その依頼を難なくクリア可能な堅一達であれば、実入りが良いと感じられる仕事内容であり、その収入は、ジュエルシード事件、闇の書事件で受け取った報酬も加えると当分は遊んで暮らせるぐらいの額である。
だが堅一を含めなのはもフェイトもそれを使って遊びほうけたりもせず、律儀に貯金していた。地球と、ミッドチルダで。
ミッドチルダの銀行に貯金している理由としては、何らかの時にミッドチルダで遊ぶ、もしくは居住する事になった場合に不便なく使えるようにと考えた上での事。
何だかんだで先の事も見据えて生活している彼らはしっかりしていた。
「あっ、堅一! すずか! おはよう!」
「おはよう、アリシアちゃん」
「おはよう」
小さな身体で元気な少女、アリシアが教室に入ってすぐさま堅一達に声をかける。側頭部から髪を2つに分け、後ろ髪はそのまま下ろしている彼女は、元気いっぱいだ。そして自然と堅一の前の席へと座る。
密かに窓際を陣取っていた堅一だが、隣をすずかに、前をアリシアに押さえられた形になった。
「今日ちょっと寝坊しちゃってさぁ、朝起きてから大変だったんだよね、フェイトが」
「え、フェイトちゃんが寝坊しちゃったの?」
「ううん、私が寝坊して、起こそうとしたフェイトが大変だったの」
「お前、真面目な妹を困らせるんじゃないよ」
「だいじょーぶだいじょーぶ、そんぐらいで喧嘩したりとかしないから!」
そういう事じゃないんだけどな、と思っていると、教室の前の入り口から教師が入ってきた。朝のホームルームの時間である。
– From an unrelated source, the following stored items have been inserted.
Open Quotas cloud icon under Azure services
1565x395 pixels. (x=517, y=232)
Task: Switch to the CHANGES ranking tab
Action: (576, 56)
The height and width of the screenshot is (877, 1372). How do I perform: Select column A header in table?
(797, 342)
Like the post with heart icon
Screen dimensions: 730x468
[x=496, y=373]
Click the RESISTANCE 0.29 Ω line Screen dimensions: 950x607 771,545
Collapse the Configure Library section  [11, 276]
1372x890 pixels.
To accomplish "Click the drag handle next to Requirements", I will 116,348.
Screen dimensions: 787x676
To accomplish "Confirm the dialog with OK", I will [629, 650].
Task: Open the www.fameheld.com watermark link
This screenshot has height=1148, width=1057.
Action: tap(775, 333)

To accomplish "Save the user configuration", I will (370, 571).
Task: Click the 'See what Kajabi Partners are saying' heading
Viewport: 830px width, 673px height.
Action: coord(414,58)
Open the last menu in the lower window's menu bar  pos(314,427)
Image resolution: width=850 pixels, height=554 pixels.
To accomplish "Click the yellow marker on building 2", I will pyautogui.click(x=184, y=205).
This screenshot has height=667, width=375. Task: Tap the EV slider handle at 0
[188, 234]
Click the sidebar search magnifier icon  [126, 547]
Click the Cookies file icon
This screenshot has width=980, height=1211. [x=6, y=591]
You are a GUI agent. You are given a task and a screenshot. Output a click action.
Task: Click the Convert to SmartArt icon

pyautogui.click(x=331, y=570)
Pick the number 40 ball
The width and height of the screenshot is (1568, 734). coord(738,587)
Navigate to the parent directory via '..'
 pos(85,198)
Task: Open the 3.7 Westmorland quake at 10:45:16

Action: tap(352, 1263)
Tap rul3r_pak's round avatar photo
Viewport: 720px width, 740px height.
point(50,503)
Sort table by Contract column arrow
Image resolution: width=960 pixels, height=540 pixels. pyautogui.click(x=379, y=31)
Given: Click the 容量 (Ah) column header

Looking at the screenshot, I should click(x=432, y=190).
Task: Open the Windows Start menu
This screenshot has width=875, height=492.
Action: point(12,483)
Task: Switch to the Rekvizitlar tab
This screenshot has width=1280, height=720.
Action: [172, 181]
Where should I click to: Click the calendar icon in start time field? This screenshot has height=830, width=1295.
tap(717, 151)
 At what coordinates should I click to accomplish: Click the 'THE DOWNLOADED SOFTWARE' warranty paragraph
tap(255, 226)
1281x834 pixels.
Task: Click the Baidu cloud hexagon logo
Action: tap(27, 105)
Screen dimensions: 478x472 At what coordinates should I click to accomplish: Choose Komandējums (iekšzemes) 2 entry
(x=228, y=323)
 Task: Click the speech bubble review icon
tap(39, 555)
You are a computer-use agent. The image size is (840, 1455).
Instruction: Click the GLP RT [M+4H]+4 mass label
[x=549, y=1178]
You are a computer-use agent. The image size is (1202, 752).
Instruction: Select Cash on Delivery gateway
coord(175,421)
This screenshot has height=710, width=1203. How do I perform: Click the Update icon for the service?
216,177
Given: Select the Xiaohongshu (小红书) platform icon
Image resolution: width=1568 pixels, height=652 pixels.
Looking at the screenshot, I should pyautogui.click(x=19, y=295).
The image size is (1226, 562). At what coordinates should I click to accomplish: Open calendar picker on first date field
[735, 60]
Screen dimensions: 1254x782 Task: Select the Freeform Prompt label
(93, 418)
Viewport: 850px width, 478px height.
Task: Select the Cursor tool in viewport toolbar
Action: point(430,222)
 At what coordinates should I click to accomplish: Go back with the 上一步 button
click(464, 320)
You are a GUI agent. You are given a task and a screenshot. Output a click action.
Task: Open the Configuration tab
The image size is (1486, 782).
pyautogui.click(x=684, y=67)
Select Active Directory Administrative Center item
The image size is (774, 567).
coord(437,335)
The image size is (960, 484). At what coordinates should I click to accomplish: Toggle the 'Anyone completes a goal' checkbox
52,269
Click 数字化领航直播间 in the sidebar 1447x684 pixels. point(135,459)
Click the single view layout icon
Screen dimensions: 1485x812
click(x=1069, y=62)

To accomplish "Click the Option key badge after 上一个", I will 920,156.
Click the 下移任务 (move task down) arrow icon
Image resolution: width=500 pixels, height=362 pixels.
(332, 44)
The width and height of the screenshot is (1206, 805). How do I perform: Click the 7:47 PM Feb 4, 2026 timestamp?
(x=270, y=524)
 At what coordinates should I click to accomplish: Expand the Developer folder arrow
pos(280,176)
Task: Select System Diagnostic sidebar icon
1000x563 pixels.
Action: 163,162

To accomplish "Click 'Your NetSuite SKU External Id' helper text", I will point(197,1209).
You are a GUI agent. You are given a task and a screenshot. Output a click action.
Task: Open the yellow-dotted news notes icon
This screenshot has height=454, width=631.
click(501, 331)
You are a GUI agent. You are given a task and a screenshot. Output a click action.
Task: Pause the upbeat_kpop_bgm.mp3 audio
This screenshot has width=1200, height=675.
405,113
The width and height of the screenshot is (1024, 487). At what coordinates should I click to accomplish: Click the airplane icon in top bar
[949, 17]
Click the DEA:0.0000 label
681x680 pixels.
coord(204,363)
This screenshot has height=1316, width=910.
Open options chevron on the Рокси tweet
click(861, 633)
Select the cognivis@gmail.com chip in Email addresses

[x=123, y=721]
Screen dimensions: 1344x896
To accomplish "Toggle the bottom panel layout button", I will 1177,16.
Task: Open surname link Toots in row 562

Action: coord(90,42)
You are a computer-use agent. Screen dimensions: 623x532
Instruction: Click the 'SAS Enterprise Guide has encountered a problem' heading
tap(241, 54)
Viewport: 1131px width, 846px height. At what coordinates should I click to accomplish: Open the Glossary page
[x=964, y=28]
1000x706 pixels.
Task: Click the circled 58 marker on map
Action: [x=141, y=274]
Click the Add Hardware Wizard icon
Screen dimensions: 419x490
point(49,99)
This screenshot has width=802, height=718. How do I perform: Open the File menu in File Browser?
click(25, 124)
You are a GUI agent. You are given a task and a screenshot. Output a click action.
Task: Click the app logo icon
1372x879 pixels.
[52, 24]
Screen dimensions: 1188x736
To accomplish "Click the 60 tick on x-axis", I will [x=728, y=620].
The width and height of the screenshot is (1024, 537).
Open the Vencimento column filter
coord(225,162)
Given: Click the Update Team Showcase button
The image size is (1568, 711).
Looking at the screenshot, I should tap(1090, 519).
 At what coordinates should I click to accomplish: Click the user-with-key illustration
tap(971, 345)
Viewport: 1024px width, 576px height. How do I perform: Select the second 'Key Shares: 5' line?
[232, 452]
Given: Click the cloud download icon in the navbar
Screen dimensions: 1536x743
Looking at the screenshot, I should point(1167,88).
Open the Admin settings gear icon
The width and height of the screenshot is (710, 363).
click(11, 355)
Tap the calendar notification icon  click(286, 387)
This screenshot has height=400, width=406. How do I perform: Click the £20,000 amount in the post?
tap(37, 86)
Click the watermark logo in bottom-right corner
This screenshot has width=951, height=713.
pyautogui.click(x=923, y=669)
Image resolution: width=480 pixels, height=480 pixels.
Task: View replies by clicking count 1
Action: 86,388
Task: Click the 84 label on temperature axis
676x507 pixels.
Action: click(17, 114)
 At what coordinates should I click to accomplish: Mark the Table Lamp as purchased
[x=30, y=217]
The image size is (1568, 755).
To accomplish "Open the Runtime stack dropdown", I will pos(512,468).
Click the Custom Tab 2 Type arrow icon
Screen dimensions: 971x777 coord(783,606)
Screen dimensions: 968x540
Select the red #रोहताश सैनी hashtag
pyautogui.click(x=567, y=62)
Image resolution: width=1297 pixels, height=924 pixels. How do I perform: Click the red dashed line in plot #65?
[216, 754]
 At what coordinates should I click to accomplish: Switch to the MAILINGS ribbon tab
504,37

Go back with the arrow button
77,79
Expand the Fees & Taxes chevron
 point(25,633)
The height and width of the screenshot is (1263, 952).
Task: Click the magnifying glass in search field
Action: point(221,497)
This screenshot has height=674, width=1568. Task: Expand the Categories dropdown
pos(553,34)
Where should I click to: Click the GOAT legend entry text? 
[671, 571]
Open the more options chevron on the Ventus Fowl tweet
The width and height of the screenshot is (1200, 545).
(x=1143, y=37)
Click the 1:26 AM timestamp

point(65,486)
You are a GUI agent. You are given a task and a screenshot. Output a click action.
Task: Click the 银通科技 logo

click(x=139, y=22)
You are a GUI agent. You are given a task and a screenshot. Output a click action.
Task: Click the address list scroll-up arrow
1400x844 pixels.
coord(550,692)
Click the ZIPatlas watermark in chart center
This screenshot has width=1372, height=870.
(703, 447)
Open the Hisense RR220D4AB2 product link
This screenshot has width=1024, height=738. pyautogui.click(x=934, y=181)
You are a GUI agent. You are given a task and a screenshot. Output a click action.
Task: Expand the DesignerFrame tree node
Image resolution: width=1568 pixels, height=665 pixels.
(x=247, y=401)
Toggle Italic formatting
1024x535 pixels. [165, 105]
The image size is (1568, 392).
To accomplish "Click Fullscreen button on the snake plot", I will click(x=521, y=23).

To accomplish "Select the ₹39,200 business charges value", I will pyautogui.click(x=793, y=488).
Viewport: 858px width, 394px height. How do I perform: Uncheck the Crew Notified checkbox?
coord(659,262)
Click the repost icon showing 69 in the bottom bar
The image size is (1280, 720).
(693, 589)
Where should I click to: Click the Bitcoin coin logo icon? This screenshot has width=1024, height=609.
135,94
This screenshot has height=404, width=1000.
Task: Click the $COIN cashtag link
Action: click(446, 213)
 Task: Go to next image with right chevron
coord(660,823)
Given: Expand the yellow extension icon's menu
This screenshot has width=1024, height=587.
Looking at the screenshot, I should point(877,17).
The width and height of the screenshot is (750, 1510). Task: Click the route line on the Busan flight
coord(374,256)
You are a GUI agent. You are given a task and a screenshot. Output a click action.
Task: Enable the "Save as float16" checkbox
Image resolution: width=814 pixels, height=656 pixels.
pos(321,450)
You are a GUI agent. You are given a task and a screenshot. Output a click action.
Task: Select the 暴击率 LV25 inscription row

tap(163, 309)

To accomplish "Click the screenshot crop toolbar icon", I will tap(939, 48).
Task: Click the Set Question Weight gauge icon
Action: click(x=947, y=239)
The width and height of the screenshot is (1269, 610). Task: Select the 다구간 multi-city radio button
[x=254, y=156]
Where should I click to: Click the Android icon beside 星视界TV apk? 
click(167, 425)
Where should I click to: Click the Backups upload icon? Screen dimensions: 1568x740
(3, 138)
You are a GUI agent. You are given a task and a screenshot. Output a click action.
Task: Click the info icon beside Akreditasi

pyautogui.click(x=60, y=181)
「みなさん、おはようございます。これから始業式ですが、その前に転校生を紹介いたします」
早速、というように教師が教室へと引き入れた人物は、覚束ない足取りで歩き、左手に杖をついていた。
「八神はやて言います。今はこんな足なもんで、皆さんに迷惑かけるかもしれませんが、どうかよろしくお願いします」
ペコリと頭を下げたはやてに周囲からパチパチと拍手が出る。そして教師に促されて空いている席へと座った彼女は、堅一達に向けてピースする。
「はやてちゃん、同じクラスだ」
「うんっ、今年は楽しくなりそうだねぇ!」
すずかとアリシアの言葉に、笑顔を浮かべながら堅一は頷いた。